-- Opening Marker --
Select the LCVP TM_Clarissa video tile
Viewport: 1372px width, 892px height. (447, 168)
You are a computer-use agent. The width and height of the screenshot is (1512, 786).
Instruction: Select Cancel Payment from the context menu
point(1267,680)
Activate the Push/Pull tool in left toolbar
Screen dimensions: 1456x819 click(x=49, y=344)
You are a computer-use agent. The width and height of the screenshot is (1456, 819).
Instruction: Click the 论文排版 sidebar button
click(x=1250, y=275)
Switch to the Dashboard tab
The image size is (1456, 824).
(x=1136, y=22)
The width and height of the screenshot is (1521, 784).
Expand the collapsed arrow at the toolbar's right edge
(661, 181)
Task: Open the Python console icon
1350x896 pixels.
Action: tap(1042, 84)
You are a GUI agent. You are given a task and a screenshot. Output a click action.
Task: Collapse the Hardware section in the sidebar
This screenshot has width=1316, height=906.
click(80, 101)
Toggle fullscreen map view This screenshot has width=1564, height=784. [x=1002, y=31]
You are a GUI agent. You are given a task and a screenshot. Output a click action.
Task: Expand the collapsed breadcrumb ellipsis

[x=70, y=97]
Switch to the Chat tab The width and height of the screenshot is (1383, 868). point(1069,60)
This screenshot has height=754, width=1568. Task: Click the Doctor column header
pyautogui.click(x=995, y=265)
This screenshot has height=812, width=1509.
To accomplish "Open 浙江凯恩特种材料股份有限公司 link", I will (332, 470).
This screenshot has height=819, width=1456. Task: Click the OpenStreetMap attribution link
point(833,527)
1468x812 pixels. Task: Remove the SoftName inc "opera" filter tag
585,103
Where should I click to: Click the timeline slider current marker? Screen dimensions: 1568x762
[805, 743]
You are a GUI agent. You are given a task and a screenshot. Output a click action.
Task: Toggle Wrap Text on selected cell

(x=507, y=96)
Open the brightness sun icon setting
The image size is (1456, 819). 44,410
-- Closing Marker --
Starting at the line with "1468x812 pixels. Task: Remove", print each remaining line of the listing above exactly as it appears.

▸ TASK RESULT
1468x812 pixels. Task: Remove the SoftName inc "opera" filter tag
585,103
Where should I click to: Click the timeline slider current marker? Screen dimensions: 1568x762
[805, 743]
You are a GUI agent. You are given a task and a screenshot. Output a click action.
Task: Toggle Wrap Text on selected cell

(x=507, y=96)
Open the brightness sun icon setting
The image size is (1456, 819). 44,410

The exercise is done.